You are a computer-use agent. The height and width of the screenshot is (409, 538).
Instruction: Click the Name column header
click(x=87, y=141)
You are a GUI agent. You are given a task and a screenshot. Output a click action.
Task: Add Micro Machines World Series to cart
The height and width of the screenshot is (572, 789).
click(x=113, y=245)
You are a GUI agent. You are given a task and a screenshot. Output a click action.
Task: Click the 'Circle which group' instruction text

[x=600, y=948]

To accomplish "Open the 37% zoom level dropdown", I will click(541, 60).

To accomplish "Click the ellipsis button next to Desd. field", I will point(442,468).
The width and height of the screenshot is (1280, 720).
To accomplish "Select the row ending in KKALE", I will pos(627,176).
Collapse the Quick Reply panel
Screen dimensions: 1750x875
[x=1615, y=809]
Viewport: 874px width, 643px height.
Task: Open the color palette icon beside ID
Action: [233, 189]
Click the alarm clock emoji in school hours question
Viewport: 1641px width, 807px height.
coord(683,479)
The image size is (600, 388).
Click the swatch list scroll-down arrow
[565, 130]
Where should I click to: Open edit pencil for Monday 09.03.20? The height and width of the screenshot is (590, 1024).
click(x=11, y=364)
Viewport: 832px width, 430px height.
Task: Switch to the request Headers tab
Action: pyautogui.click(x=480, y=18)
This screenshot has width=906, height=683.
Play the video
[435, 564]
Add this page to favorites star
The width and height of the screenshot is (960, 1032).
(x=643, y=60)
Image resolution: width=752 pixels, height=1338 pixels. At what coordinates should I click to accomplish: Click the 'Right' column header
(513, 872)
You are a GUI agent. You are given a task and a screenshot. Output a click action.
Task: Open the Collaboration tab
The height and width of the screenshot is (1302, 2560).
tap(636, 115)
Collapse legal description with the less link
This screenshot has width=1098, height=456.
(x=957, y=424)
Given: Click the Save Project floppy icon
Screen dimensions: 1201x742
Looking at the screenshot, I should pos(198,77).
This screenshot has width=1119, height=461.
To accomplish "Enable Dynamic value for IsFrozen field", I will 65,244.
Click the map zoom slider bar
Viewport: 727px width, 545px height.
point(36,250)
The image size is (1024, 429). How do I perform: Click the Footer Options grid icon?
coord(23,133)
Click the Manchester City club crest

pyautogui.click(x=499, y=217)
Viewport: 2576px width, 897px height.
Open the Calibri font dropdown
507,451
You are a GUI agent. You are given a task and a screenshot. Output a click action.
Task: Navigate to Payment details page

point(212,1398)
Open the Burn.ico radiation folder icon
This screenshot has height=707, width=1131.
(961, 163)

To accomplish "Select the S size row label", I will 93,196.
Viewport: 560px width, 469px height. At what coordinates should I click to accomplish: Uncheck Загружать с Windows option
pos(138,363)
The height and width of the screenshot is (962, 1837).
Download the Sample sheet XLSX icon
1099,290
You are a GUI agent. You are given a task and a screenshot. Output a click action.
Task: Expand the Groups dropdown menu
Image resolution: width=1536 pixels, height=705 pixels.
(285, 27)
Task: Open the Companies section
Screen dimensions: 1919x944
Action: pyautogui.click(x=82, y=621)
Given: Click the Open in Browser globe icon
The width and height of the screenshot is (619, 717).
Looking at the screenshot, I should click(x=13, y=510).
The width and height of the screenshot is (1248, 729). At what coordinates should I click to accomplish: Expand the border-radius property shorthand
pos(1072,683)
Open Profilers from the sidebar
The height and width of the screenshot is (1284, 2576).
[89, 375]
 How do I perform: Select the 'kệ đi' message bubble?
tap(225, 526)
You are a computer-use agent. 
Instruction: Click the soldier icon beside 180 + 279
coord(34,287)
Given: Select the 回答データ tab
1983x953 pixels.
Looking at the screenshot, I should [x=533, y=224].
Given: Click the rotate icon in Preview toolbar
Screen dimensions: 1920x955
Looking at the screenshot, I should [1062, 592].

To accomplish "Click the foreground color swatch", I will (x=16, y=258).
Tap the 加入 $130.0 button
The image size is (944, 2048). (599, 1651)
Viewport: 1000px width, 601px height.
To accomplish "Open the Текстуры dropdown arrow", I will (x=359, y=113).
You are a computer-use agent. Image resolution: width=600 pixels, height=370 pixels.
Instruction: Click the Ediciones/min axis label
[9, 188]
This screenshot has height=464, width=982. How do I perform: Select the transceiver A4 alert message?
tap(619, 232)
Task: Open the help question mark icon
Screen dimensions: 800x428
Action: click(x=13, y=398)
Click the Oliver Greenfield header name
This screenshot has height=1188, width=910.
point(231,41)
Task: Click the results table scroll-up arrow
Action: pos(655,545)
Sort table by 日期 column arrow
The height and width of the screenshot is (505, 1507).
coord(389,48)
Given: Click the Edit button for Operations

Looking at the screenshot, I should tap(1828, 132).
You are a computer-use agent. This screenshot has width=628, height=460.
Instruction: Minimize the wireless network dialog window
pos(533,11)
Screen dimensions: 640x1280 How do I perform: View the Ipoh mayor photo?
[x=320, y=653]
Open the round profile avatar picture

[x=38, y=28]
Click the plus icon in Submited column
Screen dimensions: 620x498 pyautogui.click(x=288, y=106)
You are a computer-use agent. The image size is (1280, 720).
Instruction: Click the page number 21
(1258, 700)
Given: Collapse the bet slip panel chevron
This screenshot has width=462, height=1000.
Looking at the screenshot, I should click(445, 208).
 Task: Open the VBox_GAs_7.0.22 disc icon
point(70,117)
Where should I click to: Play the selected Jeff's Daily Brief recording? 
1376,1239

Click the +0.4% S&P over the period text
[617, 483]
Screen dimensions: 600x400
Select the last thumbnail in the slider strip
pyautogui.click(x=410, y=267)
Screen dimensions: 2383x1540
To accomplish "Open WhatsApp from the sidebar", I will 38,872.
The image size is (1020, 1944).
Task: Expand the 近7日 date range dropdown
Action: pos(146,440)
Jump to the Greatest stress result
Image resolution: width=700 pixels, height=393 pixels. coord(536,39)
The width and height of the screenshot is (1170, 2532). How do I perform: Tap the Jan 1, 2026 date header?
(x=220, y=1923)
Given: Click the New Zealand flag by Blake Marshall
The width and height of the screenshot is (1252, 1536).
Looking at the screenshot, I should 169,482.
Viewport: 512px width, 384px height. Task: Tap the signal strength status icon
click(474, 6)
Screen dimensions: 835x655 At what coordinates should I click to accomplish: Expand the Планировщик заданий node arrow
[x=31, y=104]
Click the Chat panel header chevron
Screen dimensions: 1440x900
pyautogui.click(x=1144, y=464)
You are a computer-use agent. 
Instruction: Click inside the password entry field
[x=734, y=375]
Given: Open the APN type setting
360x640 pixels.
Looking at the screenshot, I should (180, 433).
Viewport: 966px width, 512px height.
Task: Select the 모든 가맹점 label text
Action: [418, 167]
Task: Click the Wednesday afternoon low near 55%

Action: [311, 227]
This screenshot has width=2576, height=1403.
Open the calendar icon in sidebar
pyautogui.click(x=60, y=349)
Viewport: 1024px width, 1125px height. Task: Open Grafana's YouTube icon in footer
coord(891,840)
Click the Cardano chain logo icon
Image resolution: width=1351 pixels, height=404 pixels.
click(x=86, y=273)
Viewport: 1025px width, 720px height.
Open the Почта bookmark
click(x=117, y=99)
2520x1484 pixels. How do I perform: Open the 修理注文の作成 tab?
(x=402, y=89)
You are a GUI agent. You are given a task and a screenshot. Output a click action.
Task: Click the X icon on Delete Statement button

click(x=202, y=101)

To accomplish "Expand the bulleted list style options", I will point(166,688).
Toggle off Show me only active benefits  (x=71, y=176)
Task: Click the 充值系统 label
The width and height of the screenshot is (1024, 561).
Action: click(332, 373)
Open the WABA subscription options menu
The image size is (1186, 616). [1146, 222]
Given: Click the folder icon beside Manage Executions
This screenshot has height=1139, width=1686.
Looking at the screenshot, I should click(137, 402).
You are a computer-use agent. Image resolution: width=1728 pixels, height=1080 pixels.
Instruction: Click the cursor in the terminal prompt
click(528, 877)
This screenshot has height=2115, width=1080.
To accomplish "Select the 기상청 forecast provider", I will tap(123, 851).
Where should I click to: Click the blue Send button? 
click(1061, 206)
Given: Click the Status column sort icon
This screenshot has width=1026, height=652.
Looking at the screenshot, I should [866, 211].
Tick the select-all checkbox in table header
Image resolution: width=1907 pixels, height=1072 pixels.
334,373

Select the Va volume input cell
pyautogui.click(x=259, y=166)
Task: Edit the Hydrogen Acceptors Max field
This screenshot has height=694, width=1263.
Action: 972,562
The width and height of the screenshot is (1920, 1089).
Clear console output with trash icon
::::::
» **Given task**
Render the lines of the material starting at the line containing "Task: Click the Wednesday" and ending at the line containing "coord(891,840)" as a JSON list of strings, one string per line, leaving out blank lines.

» **Completed exercise**
[
  "Task: Click the Wednesday afternoon low near 55%",
  "Action: [311, 227]",
  "This screenshot has width=2576, height=1403.",
  "Open the calendar icon in sidebar",
  "pyautogui.click(x=60, y=349)",
  "Viewport: 1024px width, 1125px height. Task: Open Grafana's YouTube icon in footer",
  "coord(891,840)"
]